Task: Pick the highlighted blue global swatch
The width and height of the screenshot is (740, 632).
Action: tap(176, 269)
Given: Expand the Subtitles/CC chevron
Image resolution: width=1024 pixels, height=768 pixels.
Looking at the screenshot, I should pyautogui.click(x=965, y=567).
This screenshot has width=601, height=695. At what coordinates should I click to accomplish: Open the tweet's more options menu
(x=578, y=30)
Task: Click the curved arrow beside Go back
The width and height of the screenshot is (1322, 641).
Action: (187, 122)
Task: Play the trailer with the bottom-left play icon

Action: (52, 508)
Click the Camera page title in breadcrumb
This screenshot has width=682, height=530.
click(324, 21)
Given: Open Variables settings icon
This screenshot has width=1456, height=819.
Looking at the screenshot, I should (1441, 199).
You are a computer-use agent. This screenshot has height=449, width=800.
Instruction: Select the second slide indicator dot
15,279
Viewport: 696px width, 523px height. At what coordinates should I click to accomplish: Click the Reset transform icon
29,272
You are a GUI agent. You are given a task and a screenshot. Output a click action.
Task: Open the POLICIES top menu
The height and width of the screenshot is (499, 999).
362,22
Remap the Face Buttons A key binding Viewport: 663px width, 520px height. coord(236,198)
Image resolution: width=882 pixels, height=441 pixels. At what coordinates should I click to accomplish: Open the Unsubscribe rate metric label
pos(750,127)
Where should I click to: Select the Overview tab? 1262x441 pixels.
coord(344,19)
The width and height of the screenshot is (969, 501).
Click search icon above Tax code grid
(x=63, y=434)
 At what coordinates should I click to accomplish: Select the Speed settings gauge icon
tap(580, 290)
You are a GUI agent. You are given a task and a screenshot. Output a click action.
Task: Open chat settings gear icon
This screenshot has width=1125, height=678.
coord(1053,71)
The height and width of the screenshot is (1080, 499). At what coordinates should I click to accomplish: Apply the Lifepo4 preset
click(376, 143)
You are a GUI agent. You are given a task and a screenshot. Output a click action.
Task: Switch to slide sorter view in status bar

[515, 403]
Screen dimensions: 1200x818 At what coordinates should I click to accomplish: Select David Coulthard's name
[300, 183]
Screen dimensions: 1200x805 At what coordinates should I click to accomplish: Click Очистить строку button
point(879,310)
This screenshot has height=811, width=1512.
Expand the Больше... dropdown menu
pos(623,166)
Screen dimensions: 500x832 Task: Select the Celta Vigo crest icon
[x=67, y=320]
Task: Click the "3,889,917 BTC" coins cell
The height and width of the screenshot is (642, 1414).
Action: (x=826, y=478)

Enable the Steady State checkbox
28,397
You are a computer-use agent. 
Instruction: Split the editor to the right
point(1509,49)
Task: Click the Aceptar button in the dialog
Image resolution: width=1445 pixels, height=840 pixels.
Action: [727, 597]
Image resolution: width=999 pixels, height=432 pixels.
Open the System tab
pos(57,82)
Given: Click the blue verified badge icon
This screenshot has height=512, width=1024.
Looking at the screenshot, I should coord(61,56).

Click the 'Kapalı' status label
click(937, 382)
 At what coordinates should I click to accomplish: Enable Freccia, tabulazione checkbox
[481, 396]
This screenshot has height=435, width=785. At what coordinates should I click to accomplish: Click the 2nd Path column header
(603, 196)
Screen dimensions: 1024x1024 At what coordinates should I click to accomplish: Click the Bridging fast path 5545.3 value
○ ○ ○ ○ ○
# EXERCISE BRIEF
Would you retype the records above without changing a word?

# WORKED SOLUTION
Task: Pick the highlighted blue global swatch
The width and height of the screenshot is (740, 632).
Action: tap(176, 269)
Given: Expand the Subtitles/CC chevron
Image resolution: width=1024 pixels, height=768 pixels.
Looking at the screenshot, I should pyautogui.click(x=965, y=567).
This screenshot has width=601, height=695. At what coordinates should I click to accomplish: Open the tweet's more options menu
(x=578, y=30)
Task: Click the curved arrow beside Go back
The width and height of the screenshot is (1322, 641).
Action: (187, 122)
Task: Play the trailer with the bottom-left play icon

Action: (52, 508)
Click the Camera page title in breadcrumb
This screenshot has width=682, height=530.
click(324, 21)
Given: Open Variables settings icon
This screenshot has width=1456, height=819.
Looking at the screenshot, I should (1441, 199).
You are a computer-use agent. This screenshot has height=449, width=800.
Instruction: Select the second slide indicator dot
15,279
Viewport: 696px width, 523px height. At what coordinates should I click to accomplish: Click the Reset transform icon
29,272
You are a GUI agent. You are given a task and a screenshot. Output a click action.
Task: Open the POLICIES top menu
The height and width of the screenshot is (499, 999).
362,22
Remap the Face Buttons A key binding Viewport: 663px width, 520px height. coord(236,198)
Image resolution: width=882 pixels, height=441 pixels. At what coordinates should I click to accomplish: Open the Unsubscribe rate metric label
pos(750,127)
Where should I click to: Select the Overview tab? 1262x441 pixels.
coord(344,19)
The width and height of the screenshot is (969, 501).
Click search icon above Tax code grid
(x=63, y=434)
 At what coordinates should I click to accomplish: Select the Speed settings gauge icon
tap(580, 290)
You are a GUI agent. You are given a task and a screenshot. Output a click action.
Task: Open chat settings gear icon
This screenshot has width=1125, height=678.
coord(1053,71)
The height and width of the screenshot is (1080, 499). At what coordinates should I click to accomplish: Apply the Lifepo4 preset
click(376, 143)
You are a GUI agent. You are given a task and a screenshot. Output a click action.
Task: Switch to slide sorter view in status bar

[515, 403]
Screen dimensions: 1200x818 At what coordinates should I click to accomplish: Select David Coulthard's name
[300, 183]
Screen dimensions: 1200x805 At what coordinates should I click to accomplish: Click Очистить строку button
point(879,310)
This screenshot has height=811, width=1512.
Expand the Больше... dropdown menu
pos(623,166)
Screen dimensions: 500x832 Task: Select the Celta Vigo crest icon
[x=67, y=320]
Task: Click the "3,889,917 BTC" coins cell
The height and width of the screenshot is (642, 1414).
Action: (x=826, y=478)

Enable the Steady State checkbox
28,397
You are a computer-use agent. 
Instruction: Split the editor to the right
point(1509,49)
Task: Click the Aceptar button in the dialog
Image resolution: width=1445 pixels, height=840 pixels.
Action: [727, 597]
Image resolution: width=999 pixels, height=432 pixels.
Open the System tab
pos(57,82)
Given: Click the blue verified badge icon
This screenshot has height=512, width=1024.
Looking at the screenshot, I should coord(61,56).

Click the 'Kapalı' status label
click(937, 382)
 At what coordinates should I click to accomplish: Enable Freccia, tabulazione checkbox
[481, 396]
This screenshot has height=435, width=785. At what coordinates should I click to accomplish: Click the 2nd Path column header
(603, 196)
Screen dimensions: 1024x1024 At what coordinates should I click to accomplish: Click the Bridging fast path 5545.3 value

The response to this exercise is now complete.